Midgard2 PHPCR provider hits 1.0
I'm happy to announce that we were able to release the first stable version of the Midgard2 PHPCR provider yesterday.
Simply put, PHPCR is the future of Midgard's PHP API. Instead of having our own repository APIs, we follow the well-documented and tested PHP Content Repository specification. This allows much better compatibility with other projects, and for example the possibility to choose whether to store contents in Midgard2 or Apache Jackrabbit on per-deployment basis. This obviously doesn't mean that the current Midgard2 API is going away, but just that there is something better and more compatible available on top of that.
PHPCR provides a nice set of capabilities that are either similar to, or surpass the traditional Midgard features:
- Your content model is constructed out of a tree of Nodes that can contain other Nodes or Properties
- Properties can be of many different types, including the typical strings and floats, but also binaries (similar to our blobs) and dates
- Properties can be multivalued (think of multiple images in same property, or a person having multiple emails)
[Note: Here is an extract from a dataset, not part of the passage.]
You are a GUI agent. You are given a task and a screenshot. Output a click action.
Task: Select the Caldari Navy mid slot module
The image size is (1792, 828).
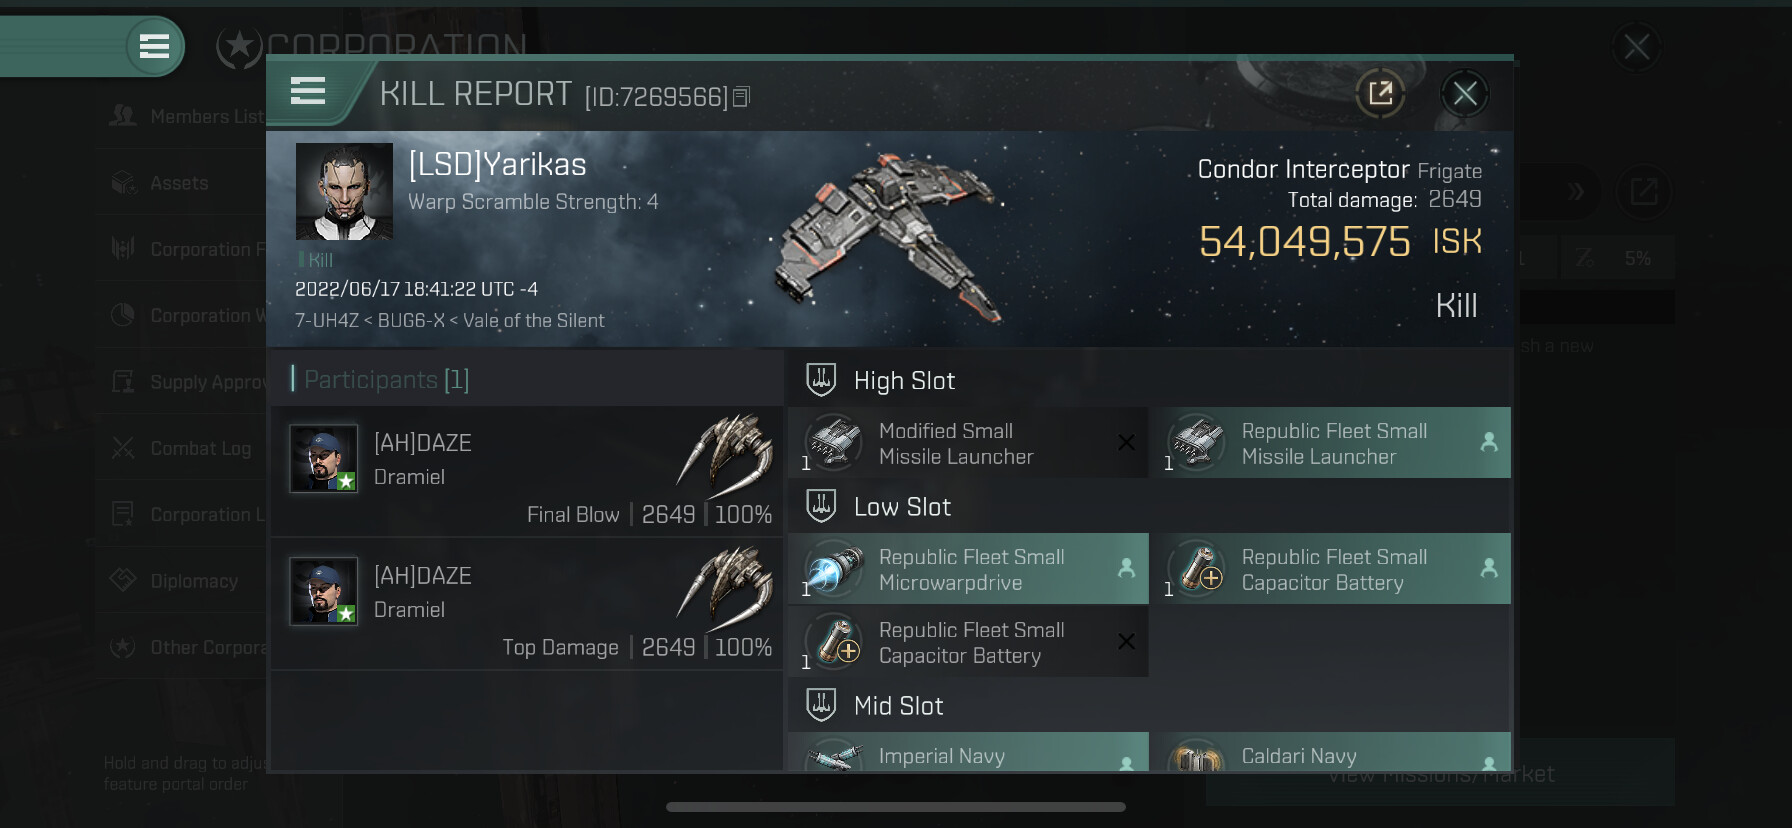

- Queries can be either constructed with Query Object Model or SQL2
- Queries support tree constraints (ISDESCENDANTNODE, ISCHILDNODE) and joins
- Content can be exported and imported via a standard XML format
- There is a comprehensive Node Type system that allows you to define your content model. The full definitions can be read and introspected via PHP
- Nodes also support mixins, allowing you to add per-object metadata
- There are also the unstructured nodes (nt:unstructured) for cases where you don't want to have constraints on what to store and how
On top of PHPCR, there is also a Doctrine ODM that the Midgard2 provider also supports. That gives you more capabilities, like:
- More traditional object access with getters and setters to the repository
- Multilingual content storage
Some code examples: https://github.com/bergie/phpcr-midgard2/tree/master/examples
You can see Midgard's test status for both SQLite and MySQL storage back-ends in our Continuous Integration environment:
Once you have Midgard2 and our PHP extension available, installation is easy. Add a composer.json file into the root folder of your project:
{
"require": { "midgard/phpcr": ">=1.0" }
}
Install with Composer:
$ wget http://getcomposer.org/composer.phar
$ php composer.phar install
Copy MgdSchemas:
$ sudo cp vendor/midgard/phpcr/data/share/schema/* /usr/share/midgard2/schema/
$ sudo cp vendor/midgard/phpcr/data/share/views/* /usr/share/midgard2/views/
...and then just start using the repository in your application. PHPCR can obviously be used side-by-side with traditional Midgard2 or other PHP code.
What will happen next:
- Support for PHP 5.4 and Postgres (needs work on Midgard2 level)
- Performance optimization
- Features work, including versioning
- More tools for PHPCR. Think of Asgard that would allow you to work with any repositories!
- PHPCR support built-in for MidCOM and MVC?
For those interested in learning more about PHPCR, there will also be a Paris meetup in mid-January.